> DATA TO PROCESS:
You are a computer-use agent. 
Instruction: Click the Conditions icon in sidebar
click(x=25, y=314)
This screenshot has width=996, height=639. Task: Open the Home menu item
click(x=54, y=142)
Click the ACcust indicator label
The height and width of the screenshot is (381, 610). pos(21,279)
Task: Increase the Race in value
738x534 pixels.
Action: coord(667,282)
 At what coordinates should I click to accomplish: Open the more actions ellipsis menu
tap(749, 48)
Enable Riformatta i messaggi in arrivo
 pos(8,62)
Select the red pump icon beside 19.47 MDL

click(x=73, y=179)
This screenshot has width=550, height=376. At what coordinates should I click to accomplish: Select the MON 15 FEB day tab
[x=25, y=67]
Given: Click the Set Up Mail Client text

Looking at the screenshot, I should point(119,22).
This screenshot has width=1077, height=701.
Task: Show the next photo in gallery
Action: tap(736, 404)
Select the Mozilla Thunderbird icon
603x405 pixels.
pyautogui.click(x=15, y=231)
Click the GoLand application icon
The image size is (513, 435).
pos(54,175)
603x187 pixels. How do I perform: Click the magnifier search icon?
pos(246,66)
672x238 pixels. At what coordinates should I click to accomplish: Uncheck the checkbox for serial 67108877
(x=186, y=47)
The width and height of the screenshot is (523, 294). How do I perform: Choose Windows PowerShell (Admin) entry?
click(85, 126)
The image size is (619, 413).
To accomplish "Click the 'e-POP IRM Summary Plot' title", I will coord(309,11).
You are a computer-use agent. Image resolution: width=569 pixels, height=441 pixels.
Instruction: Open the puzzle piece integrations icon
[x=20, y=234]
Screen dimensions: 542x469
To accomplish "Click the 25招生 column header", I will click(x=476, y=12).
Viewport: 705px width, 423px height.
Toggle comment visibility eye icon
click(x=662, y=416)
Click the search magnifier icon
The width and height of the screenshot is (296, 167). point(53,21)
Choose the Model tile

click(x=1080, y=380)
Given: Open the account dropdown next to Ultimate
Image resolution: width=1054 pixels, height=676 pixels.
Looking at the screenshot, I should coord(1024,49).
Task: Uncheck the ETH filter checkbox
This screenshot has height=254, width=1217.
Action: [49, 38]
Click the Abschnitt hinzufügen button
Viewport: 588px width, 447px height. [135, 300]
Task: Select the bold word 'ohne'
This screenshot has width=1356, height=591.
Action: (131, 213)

> WHAT THIS TASK INVOLVES: Render the lines between the one holding "Click the ACcust indicator label" and the one holding "will click(x=476, y=12).", inclusive, as a JSON list of strings with one string per line and blank lines omitted.

> SOLUTION FOR THIS EXERCISE:
[
  "Click the ACcust indicator label",
  "The height and width of the screenshot is (381, 610). pos(21,279)",
  "Task: Increase the Race in value",
  "738x534 pixels.",
  "Action: coord(667,282)",
  " At what coordinates should I click to accomplish: Open the more actions ellipsis menu",
  "tap(749, 48)",
  "Enable Riformatta i messaggi in arrivo",
  " pos(8,62)",
  "Select the red pump icon beside 19.47 MDL",
  "click(x=73, y=179)",
  "This screenshot has width=550, height=376. At what coordinates should I click to accomplish: Select the MON 15 FEB day tab",
  "[x=25, y=67]",
  "Given: Click the Set Up Mail Client text",
  "Looking at the screenshot, I should point(119,22).",
  "This screenshot has width=1077, height=701.",
  "Task: Show the next photo in gallery",
  "Action: tap(736, 404)",
  "Select the Mozilla Thunderbird icon",
  "603x405 pixels.",
  "pyautogui.click(x=15, y=231)",
  "Click the GoLand application icon",
  "The image size is (513, 435).",
  "pos(54,175)",
  "603x187 pixels. How do I perform: Click the magnifier search icon?",
  "pos(246,66)",
  "672x238 pixels. At what coordinates should I click to accomplish: Uncheck the checkbox for serial 67108877",
  "(x=186, y=47)",
  "The width and height of the screenshot is (523, 294). How do I perform: Choose Windows PowerShell (Admin) entry?",
  "click(85, 126)",
  "The image size is (619, 413).",
  "To accomplish \"Click the 'e-POP IRM Summary Plot' title\", I will coord(309,11).",
  "You are a computer-use agent. Image resolution: width=569 pixels, height=441 pixels.",
  "Instruction: Open the puzzle piece integrations icon",
  "[x=20, y=234]",
  "Screen dimensions: 542x469",
  "To accomplish \"Click the 25招生 column header\", I will click(x=476, y=12)."
]